Evaluation of proteinuria and GFR to diagnose and classify kidney disease : systematic review and proof of concept
Date Issued
2009-01-01
Author(s)
DOI
10.1016/j.ejim.2009.03.006
Abstract
Chronic kidney disease is often not associated with significant symptoms or abnormalities in common laboratory test results. Diagnosis is supposedly facilitated by calculating the glomerular filtration rate (GFR) from serum creatinine. A reference range GFR, however, does not exclude renal disease, because renal disease causes the subsequent decrease of renal function. Thorough analysis of proteinuria, however, requires a profound knowledge of the renal handling of the different marker proteins of glomerular and tubular origin. This paper summarizes the scientific basis, explains the diagnostic rationale and proves the concept by analyzing 5669 samples, where GFR and proteinuria work-up were available. 63% (1446 of 2287) of the samples with a GFR above 60 showed either glomerular (37.8%, n=865) or tubular proteinuria (25.4%, n= 581).

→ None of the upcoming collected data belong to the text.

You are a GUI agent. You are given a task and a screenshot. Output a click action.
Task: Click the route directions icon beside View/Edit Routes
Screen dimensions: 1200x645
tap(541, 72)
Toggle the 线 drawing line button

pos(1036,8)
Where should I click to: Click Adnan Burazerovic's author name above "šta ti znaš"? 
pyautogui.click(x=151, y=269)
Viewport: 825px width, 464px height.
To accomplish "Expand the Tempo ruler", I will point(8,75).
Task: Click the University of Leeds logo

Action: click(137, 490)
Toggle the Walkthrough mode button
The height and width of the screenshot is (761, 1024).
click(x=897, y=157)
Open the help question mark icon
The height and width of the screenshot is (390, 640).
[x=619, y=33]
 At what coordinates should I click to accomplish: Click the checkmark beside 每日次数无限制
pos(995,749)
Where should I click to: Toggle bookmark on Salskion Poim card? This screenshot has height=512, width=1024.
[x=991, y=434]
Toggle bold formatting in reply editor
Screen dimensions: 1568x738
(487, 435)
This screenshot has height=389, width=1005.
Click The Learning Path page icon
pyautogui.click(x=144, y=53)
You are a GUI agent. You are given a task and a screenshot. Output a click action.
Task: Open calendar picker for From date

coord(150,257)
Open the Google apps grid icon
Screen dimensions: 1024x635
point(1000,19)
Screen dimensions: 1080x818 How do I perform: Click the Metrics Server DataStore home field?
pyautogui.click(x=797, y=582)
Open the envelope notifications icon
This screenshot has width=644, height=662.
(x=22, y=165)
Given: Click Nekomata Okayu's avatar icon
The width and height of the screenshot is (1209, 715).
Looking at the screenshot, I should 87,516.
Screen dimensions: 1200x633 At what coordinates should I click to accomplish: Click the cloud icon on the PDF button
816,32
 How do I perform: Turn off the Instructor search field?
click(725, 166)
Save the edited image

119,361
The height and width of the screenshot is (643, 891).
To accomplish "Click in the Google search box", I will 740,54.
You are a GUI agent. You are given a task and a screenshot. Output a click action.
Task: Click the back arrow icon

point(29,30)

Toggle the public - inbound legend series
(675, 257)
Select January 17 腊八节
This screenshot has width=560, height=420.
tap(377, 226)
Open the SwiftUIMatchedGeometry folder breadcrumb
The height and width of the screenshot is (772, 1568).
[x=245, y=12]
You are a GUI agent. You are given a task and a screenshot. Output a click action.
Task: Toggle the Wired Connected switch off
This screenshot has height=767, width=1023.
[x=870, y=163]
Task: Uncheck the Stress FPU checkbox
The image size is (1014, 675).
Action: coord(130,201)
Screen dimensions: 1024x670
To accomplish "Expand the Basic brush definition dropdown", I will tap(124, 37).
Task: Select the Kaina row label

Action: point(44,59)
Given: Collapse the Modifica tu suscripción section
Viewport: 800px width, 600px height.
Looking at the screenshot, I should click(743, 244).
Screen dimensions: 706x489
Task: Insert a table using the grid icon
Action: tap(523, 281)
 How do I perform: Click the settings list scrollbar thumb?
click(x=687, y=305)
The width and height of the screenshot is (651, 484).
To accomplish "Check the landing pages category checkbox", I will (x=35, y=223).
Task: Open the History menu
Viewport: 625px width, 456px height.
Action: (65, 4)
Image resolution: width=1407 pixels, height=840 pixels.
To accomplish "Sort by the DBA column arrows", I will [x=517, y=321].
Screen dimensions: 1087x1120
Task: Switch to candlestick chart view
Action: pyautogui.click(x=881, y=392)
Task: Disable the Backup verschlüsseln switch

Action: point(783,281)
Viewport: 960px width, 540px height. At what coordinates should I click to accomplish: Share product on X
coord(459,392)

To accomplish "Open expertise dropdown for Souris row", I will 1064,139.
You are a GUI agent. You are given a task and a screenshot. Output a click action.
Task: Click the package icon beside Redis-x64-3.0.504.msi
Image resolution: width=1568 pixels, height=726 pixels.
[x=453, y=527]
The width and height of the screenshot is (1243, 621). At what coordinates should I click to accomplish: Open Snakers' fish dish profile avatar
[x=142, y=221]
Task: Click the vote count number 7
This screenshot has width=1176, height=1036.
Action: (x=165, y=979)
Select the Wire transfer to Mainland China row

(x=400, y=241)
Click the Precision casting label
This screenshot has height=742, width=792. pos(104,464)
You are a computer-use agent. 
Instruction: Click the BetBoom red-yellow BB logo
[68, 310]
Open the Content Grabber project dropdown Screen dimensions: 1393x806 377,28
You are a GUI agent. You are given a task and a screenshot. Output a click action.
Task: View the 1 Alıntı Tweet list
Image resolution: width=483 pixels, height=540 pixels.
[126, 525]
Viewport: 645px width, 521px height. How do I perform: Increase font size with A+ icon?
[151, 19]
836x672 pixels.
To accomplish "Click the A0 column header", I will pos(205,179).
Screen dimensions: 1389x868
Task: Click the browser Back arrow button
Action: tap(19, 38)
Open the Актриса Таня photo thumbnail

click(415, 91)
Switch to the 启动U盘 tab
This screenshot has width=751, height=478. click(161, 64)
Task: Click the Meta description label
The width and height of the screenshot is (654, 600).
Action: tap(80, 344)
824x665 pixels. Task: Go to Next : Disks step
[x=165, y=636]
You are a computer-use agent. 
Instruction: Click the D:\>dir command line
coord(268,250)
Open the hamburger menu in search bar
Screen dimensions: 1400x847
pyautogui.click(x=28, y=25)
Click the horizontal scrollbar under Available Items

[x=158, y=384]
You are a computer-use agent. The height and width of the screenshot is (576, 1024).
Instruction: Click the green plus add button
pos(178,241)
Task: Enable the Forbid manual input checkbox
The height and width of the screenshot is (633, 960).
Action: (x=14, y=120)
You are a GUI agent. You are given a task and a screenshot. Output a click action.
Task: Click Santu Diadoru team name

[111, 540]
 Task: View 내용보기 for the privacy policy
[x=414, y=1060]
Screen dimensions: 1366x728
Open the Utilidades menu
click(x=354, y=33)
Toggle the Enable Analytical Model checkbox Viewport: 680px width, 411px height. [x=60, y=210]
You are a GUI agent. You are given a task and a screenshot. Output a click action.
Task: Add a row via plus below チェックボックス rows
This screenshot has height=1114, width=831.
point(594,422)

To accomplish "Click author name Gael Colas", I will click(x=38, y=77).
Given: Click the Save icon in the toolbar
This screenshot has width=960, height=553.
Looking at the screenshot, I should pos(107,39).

The quantity of proteinuria increased severely with decreasing kidney function. The rate of glomerular proteinuria remained nearly constant in the different GFR groups, while primarily tubular proteinuria increased from 23% to 63%. A proteinuria pattern indicating a good response to therapy was frequently combined with a high GFR (selective glomerular proteinuria/ incomplete tubular proteinuria), while the severe forms of unselective or complete tubular proteinuria associated with a severe GFR decrease. Regression analysis showed a better inverse correlation of GFR with tubular (r=-0.643) than glomerular markers (r=-0.360; combined r=-0.646). We believe that this complex interrelated laboratory information must be delivered most effectively, i.e. with the use of a knowledge based system in combination with improved, visual oriented laboratory output.